Heimir Hallgrímsson a fêté ses 49 ans le 10 juin dernier, et les porte à merveille. Grand, blond, élancé, le sourire franc, la poignée de main ferme et l’air rieur, il est de ces Européens du Nord qui respirent la santé et l’hygiène de vie parfaite à plein nez. Avoir été footballeur professionnel pendant vingt ans aide à rester en forme, forcément. « Tu dois être solide pour être islandais ! » se contente-t-il d’avertir, en guise d’explications sur le fameux moule dans lequel la nature a jeté ses compatriotes. Et en particulier quand on débarque tout droit des îles Vestmann, aurait-il pu ajouter. Tout petit archipel coincé sous l’Islande, séparées des côtes par un bras de mer de dix kilomètres, les îles Vestmann ont produit un nombre impressionnant de joueurs professionnels pour une terre de 4000 habitants. Un environnement hostile, accessible uniquement par ferry si la météo le permet, et où l’effort forge la mentalité, comme l’a montré l’éruption volcanique de 1973 après laquelle toutes les familles ont dû quitter le coin. Parmi elles, celle de Hermann Hreiðarsson, ancien capitaine de la sélection islandaise et vainqueur de la FA Cup en 2008 avec Portsmouth : « Du jour au lendemain, les familles ont dû abandonner leur maison et s’entasser sur des bateaux pour se sauver. Ensuite, les hommes sont retournés sur l’île pour tout nettoyer. » Pour les coachs du club local, l’IBV, c’est certain : « Heimir Hallgrímsson a insufflé ça à l’équipe nationale. »

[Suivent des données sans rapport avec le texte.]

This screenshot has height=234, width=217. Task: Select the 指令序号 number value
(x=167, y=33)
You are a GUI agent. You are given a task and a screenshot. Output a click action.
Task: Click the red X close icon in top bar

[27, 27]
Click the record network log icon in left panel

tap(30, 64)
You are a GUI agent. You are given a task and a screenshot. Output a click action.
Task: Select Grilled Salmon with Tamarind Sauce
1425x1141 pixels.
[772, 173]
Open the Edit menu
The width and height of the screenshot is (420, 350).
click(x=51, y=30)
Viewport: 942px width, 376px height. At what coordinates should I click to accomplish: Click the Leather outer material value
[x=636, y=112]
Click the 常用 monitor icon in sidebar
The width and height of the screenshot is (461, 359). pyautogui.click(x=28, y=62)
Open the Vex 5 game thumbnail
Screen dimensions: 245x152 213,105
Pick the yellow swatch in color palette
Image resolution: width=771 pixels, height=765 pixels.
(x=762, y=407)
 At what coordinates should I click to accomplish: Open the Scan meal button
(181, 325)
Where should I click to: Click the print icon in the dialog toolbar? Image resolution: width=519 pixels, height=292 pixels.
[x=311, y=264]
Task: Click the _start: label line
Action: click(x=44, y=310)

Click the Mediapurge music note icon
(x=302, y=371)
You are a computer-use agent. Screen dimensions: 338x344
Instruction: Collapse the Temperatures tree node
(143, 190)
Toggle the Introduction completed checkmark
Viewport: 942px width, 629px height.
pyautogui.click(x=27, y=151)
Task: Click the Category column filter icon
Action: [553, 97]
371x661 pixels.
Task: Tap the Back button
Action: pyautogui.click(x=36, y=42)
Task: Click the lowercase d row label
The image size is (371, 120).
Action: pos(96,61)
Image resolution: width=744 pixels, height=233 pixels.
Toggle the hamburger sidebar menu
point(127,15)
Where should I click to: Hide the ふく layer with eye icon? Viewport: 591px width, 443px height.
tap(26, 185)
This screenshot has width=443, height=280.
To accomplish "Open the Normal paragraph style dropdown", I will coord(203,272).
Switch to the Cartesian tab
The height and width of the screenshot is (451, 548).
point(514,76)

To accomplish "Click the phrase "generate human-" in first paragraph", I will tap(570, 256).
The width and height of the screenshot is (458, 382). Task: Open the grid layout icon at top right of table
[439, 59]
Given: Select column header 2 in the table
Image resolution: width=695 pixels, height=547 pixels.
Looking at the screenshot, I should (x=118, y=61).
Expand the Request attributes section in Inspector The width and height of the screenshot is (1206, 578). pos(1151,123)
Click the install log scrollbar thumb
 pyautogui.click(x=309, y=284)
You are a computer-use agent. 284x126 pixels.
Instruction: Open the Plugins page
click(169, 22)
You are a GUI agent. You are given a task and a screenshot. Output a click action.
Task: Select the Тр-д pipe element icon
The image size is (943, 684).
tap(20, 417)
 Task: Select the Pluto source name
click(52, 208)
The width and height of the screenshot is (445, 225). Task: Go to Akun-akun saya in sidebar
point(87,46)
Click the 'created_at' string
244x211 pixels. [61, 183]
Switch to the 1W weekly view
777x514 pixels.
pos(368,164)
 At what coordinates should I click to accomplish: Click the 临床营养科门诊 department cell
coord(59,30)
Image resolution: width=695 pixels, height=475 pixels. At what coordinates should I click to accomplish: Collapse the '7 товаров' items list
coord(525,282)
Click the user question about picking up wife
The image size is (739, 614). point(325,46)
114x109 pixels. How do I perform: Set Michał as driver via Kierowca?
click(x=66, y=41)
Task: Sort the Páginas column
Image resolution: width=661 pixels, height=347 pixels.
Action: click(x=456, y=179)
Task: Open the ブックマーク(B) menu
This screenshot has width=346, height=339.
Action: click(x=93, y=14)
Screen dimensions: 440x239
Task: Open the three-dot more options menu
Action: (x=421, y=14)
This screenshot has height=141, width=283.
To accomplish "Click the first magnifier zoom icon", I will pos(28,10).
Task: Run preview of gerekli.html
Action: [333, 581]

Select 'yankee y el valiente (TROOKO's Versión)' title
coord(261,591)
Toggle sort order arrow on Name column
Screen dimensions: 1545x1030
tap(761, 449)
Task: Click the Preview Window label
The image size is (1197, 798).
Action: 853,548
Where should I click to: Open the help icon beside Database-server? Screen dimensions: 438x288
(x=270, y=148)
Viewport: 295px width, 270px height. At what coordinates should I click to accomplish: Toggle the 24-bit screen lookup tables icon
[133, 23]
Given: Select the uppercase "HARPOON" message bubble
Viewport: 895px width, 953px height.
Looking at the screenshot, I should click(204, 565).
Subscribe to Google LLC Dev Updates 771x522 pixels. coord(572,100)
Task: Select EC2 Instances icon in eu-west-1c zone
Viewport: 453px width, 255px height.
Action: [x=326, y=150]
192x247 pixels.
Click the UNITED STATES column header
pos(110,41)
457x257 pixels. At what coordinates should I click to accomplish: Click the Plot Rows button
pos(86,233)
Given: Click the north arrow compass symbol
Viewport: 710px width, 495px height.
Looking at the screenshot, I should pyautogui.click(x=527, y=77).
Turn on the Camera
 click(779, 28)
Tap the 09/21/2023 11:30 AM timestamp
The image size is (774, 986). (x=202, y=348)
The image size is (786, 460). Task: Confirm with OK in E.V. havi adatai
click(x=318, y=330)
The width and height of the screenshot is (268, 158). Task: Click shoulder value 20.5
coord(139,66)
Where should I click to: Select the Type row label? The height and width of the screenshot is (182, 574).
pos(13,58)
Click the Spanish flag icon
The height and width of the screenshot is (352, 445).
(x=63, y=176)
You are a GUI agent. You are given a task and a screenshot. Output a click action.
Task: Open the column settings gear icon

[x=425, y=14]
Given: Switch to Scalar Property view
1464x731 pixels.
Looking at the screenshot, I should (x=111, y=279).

Premier ministre du président Lagerbäck
Les îles Vestmann sont fières de leur Heimir, et ce dernier le leur rend bien. « Je suis très fier de venir de là-bas. Vestmann est l’incarnation de l’Islande » , affirme-t-il solidement, lui qui y est né avant d’y réaliser une bonne partie de son parcours professionnel, puis d’y devenir entraîneur des équipes féminines puis masculines. C’est d’ailleurs ses bons résultats à la tête de l’IBV qui poussent les gars de la Fédération islandaise à regarder de son côté en 2011. L’équipe d’Islande ne représente alors rien sur l’échiquier du football mondial, mais est en train d’amorcer une métamorphose. Les jeunots de l’équipe espoir ont frappé fort en se qualifiant pour l’Euro espoir de 2011, en battant entre autres l’Allemagne 4-1 en éliminatoires, et le Suédois Lars Lagerbäck est arrivé à la tête de la sélection. Devenu professionnel de la reprise de petites équipes après ses succès avec la Suède et le Nigeria, Lagerbäck accueille immédiatement Heimir Hallgrímsson parmi ses adjoints. Ce dernier prend rapidement du galon, et en 2014, alors que démarrent les éliminatoires de l’Euro 2016, Lars Lagerbäck et Heimir Hallgrímsson fusionnent au poste de sélectionneur pour former une doublette inédite. « Il est arrivé au meilleur moment, quand on avait les meilleurs joueurs, et il a tout organisé » , se réjouit Heimir en prenant du recul. Car en 2014, leur feuille de route était toute tracée : les deux co-sélectionneurs travailleront main dans la main jusqu’à l’Euro 2016, après quoi Lagerbäck quittera ses fonctions pour laisser Hallgrímsson seul au pouvoir.
Coach et dentiste
Après la réussite de leur mission et la qualification historique pour l’Euro, Heimir Hallgrímsson se rend compte de l’exploit accompli. « C’est Lars Lagerbäck qui a fait un travail formidable » , démarre t-il, avant de revenir sur sa propre évolution : « Quand la Fédération m’a appelé, je pensais être capable de prendre en main l’équipe seul. Je te le dis du fond du cœur. Je pensais être assez bon pour entraîner la sélection, mais après deux ans avec Lars, je peux dire honnêtement que je n’étais pas prêt. » Sur le papier, la philosophie de jeu islandaise n’a pas été foncièrement révolutionnée : un 4-4-2 posé et appliqué, pas d’acrobaties, et un jeu direct sans fioritures. L’évolution a plutôt été opérée dans la mise en valeur de chaque élément, et de l’utilisation intelligente de chaque joueur, un travail rendu possible par la cohésion entre Lagerbäck et Hallgrímsson. « Coacher en duo, ça marche bien » , assure tranquillement ce dernier, devenu entraîneur avant même d’avoir arrêté sa carrière de joueur : « Avec l’IBV, j’entraîne depuis vingt ans ! » Là-bas, c’est lui qui a fait venir David James, alors âgé de plus de 40 ans, qui s’est immédiatement adapté à la vie locale en filant des coups de main dans l’usine de poisson du coin ou en clouant lui-même les panneaux publicitaires sur le bord du terrain. Une vie simple, à l’islandaise, à laquelle tient Hallgrímsson qui exerce encore son métier de dentiste dès qu’il le peut. « J’ai encore mon cabinet à Vestmann, et des dentistes qui travaillent pour moi. J’aime avoir cet à-côté. » Il est peut-être là, le secret des dents longues des Islandais.